• **THE TASK**
Search the records for the string "computer", and show each line where it appears.

• **RECORDS FOR THIS EXERCISE**
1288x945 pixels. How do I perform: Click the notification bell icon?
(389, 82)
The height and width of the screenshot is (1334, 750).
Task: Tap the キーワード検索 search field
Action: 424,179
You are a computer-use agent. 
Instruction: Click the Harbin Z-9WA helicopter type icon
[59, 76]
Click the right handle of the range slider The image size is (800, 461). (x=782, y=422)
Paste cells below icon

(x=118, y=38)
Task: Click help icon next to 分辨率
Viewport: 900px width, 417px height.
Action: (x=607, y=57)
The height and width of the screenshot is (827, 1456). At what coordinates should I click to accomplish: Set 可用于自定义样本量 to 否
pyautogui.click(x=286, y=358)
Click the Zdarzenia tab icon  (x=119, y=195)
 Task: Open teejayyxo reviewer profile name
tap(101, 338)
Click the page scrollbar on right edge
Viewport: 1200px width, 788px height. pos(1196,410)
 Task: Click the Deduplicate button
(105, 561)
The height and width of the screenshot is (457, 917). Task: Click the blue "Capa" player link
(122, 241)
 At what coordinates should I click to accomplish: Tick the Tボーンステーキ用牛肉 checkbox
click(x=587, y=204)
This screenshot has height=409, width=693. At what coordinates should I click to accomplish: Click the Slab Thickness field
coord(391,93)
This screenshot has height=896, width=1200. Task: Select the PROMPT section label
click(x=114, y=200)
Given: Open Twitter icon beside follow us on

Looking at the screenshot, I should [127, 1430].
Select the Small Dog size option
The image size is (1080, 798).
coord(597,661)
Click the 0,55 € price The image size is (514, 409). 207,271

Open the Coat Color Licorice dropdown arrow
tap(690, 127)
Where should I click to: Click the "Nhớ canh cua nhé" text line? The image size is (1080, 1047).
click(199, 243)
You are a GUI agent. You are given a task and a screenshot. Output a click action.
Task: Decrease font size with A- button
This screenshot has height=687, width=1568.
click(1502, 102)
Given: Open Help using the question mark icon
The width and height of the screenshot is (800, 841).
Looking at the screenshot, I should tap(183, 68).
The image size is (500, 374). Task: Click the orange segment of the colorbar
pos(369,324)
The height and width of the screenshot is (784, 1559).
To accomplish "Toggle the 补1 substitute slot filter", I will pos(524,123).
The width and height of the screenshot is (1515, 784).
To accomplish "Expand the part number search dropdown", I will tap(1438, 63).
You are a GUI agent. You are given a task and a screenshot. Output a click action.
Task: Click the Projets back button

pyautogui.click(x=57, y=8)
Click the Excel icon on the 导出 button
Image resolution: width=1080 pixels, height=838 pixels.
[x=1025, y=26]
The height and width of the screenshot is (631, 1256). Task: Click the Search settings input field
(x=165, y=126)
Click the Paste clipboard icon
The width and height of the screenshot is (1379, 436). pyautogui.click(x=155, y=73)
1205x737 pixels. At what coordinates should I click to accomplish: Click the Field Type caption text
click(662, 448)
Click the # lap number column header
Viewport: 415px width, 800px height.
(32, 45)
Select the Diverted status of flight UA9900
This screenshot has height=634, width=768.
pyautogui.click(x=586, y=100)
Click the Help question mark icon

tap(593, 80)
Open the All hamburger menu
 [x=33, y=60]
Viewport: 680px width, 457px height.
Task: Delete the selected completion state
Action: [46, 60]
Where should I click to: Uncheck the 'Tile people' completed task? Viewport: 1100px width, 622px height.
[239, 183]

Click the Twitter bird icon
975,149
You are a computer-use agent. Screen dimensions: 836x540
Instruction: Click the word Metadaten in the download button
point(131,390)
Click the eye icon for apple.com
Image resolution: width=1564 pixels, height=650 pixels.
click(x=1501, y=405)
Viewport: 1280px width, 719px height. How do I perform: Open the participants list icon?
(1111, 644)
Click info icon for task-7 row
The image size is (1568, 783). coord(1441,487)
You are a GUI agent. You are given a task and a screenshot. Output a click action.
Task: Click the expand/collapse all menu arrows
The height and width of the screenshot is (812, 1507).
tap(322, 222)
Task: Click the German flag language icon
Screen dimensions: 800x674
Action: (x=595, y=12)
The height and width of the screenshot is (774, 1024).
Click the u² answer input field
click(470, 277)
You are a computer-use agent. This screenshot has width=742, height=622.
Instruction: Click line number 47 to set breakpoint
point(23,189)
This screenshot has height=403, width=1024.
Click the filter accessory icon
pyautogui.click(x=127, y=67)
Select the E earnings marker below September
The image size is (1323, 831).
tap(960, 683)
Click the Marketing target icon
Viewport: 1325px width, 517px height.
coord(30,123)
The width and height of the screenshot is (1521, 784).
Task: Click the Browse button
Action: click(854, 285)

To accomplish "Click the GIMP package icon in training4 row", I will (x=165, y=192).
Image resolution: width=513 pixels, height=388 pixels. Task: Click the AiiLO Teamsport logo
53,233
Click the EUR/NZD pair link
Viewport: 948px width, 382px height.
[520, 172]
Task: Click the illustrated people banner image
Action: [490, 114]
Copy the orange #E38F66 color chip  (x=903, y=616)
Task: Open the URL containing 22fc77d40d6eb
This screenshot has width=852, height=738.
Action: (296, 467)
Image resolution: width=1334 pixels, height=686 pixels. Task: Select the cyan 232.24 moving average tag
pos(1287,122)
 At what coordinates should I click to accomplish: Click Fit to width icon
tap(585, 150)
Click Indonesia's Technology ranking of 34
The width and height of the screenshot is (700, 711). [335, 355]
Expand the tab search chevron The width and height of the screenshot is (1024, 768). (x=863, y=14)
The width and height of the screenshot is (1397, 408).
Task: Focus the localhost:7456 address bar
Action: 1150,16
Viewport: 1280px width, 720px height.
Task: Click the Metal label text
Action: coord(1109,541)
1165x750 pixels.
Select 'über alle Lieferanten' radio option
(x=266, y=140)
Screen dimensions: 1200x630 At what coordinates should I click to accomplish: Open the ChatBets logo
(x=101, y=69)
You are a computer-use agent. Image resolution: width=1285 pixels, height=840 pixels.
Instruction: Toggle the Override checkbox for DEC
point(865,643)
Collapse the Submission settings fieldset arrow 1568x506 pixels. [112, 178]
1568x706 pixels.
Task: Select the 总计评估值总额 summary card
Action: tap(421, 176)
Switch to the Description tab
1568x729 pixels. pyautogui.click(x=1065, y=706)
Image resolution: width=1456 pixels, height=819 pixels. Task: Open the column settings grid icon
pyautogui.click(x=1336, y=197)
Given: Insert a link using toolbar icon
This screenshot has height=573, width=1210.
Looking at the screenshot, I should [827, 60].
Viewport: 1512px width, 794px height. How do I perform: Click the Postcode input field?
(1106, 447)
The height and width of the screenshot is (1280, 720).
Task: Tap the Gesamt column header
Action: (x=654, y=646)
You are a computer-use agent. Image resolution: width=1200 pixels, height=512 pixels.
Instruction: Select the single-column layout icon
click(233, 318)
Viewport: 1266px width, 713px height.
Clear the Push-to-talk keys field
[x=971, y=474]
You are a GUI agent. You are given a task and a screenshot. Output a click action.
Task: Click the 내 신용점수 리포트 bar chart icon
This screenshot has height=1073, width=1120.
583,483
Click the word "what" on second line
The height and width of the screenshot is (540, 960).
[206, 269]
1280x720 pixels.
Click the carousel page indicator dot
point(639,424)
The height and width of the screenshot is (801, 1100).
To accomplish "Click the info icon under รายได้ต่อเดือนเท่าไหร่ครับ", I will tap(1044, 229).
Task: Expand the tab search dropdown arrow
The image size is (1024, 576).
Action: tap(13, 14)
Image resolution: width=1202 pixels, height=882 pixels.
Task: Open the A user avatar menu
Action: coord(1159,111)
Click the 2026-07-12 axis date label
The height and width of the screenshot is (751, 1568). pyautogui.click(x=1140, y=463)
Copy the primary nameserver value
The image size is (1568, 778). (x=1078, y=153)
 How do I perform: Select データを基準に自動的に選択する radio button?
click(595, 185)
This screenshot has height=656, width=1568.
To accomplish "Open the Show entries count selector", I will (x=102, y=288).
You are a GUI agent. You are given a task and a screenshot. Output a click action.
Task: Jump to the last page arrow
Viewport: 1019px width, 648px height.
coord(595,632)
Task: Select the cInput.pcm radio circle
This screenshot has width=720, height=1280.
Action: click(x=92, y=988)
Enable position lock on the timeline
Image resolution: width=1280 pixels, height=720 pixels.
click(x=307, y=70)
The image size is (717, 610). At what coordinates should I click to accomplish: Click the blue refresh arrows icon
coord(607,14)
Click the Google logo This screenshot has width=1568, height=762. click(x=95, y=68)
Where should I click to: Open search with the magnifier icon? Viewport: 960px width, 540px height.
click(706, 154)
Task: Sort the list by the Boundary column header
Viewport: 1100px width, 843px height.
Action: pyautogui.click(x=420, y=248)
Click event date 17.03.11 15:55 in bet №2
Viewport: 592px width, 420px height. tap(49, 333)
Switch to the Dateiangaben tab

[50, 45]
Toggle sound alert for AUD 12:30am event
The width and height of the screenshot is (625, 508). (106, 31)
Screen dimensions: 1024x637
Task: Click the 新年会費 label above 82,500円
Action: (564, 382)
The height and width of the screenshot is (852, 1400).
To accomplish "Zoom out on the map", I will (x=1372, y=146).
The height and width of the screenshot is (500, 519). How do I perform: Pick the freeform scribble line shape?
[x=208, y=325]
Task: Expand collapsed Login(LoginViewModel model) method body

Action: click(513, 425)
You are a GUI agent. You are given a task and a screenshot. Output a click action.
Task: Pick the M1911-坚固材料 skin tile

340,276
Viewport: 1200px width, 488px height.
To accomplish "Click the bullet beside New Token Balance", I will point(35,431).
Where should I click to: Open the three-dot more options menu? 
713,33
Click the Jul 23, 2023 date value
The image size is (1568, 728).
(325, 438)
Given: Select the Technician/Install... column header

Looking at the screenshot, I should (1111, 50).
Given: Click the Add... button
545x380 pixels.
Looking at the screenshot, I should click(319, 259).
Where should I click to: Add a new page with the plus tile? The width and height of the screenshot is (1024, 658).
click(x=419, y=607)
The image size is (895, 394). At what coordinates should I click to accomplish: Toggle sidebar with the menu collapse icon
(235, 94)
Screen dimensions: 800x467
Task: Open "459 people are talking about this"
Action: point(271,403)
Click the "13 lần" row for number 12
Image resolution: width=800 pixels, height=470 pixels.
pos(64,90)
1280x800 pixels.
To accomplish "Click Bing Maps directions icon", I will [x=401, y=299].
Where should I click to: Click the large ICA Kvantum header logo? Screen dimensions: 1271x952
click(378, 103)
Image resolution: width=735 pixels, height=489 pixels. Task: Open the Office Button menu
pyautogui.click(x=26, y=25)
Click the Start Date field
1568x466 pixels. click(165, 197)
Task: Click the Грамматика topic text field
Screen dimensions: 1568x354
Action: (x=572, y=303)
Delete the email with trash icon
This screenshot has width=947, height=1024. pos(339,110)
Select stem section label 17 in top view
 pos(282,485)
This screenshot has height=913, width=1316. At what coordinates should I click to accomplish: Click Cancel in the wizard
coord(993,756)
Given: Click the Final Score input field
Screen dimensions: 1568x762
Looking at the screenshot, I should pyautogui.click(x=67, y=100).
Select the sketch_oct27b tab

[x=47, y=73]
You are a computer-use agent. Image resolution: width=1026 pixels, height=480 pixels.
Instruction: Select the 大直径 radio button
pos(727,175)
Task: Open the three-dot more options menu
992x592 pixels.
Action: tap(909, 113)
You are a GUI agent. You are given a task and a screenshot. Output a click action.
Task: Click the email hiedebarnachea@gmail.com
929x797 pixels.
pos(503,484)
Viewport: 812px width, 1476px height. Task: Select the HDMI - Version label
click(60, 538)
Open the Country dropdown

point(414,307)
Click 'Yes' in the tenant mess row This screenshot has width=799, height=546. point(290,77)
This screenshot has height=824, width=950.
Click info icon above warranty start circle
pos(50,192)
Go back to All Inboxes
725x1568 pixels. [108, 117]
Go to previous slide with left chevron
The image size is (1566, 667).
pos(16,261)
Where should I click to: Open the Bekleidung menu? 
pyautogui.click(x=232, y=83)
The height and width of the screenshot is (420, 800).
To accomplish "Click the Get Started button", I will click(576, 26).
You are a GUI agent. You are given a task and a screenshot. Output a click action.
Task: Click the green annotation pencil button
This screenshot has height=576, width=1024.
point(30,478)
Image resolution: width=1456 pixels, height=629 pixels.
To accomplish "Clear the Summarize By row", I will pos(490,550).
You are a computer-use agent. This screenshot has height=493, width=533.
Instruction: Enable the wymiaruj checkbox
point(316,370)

• **EXERCISE SOLUTION**
You are a computer-use agent. 
You are a computer-use agent. Screen dimensions: 836x540
You are a computer-use agent. This screenshot has width=742, height=622.
You are a computer-use agent. Image resolution: width=1285 pixels, height=840 pixels.
You are a computer-use agent. Image resolution: width=1200 pixels, height=512 pixels.
You are a computer-use agent. Image resolution: width=1026 pixels, height=480 pixels.
You are a computer-use agent. This screenshot has height=493, width=533.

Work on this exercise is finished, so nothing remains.